TEXTE DE LA PAGE
Il s'agissait d'un homme qui connut ensuite un brillant destin : Jean Keutcha qui fut ensuite sous-préfet, préfet, plusieurs fois ministre (dont de l'agriculture) et ambassadeur en Chine en fin de carrière.

Jean KeutchaEn 1955, arrivé depuis peu en pays bamiléké, je ne savais pas grand-chose sur le caféier et rien du tout sur l'arabica, la grande production d'exportation de cette zone. En charge de la région agricole, j'avais lié amitié avec un « vieux » (pour moi qui avait à peine trente ans) conducteur de travaux agricoles en poste à la station du quinquina dirigée par le redoutable Marcel Lagarde et son impératrice d'épouse. Nos relations étaient discrètes car, travaillant pour le quinquina, il n'aurait pas été « de bon ton » qu'il ait des rapports avec les autres agronomes de la région qui échappaient à la tutelle du « patron ».

EXERCICES
(a) Dans le texte sur Jean Keutcha, relevez toutes les fonctions qu'il a exercées au cours de sa carrière.
(b) Poursuivez le récit sur le pays bamiléké et la station du quinquina à partir de sa dernière phrase.
Le matériel qui vient ensuite est indépendant du texte de la page.

MATÉRIEL
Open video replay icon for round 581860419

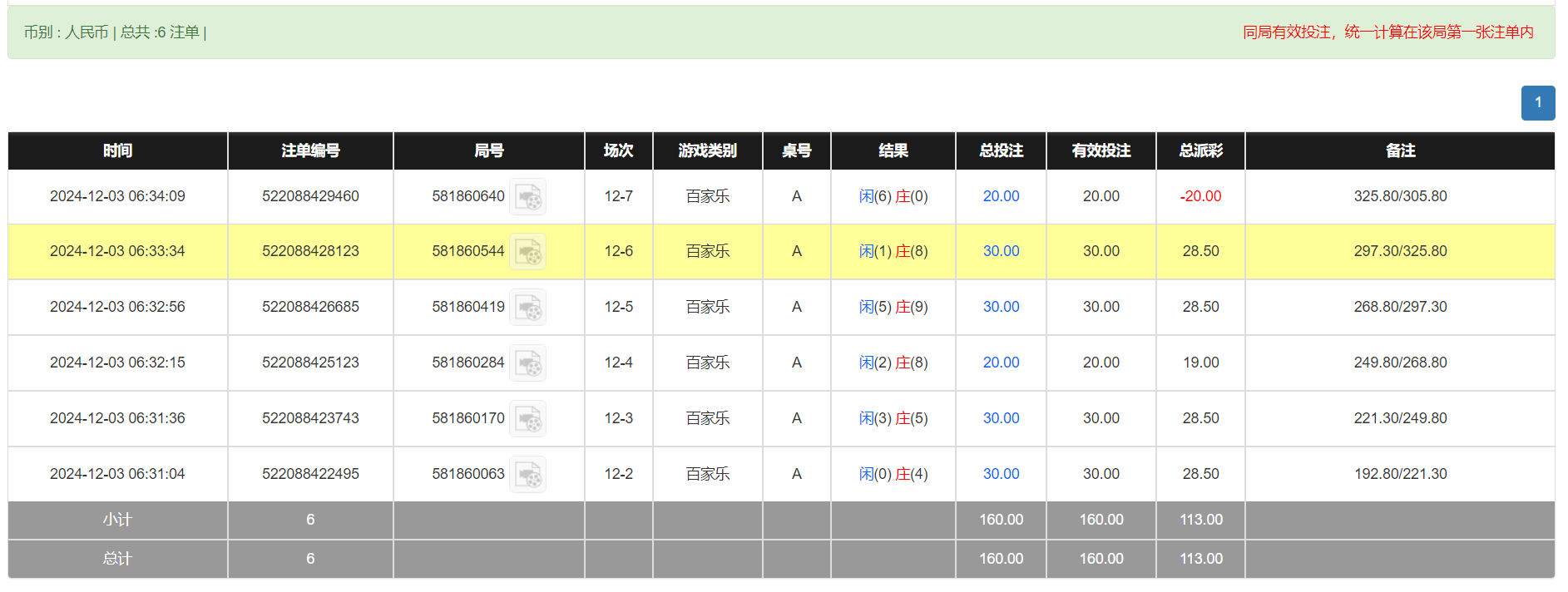tap(527, 308)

CORRIGÉ
(a) Sous-préfet ; préfet ; ministre à plusieurs reprises, dont de l'agriculture ; ambassadeur en Chine.

(b)
Notre rapprochement fut probablement dû au fait que nous étions tous deux en bagarre avec Lagarde, qui, outre ses responsabilités agricoles, était membre de l'Atcam (Assemblée territoriale du Cameroun) et politiquement influent à l'époque. Or, il n'appréciait pas l’influence de son subordonné sur les grands chefs bamiléké (Bafou, Foréké-Dschang, Bandjoun, Baleng...) ni ses ambitions politiques qui risquaient de lui « faire de l'ombre ». Pour ma part, je cumulais de gros défauts : je ne dépendais pas de lui et le lui avais fait sentir, j'étais un Agro-Paris venant de l'état-major de Yaoundé, parachuté à Dschang sans son accord par un directeur qui voulait se débarrasser de moi et, qui plus est, je devais donner priorité à la conservation des sols et à la caféiculture et je ne m'intéressais pas du tout au quinquina.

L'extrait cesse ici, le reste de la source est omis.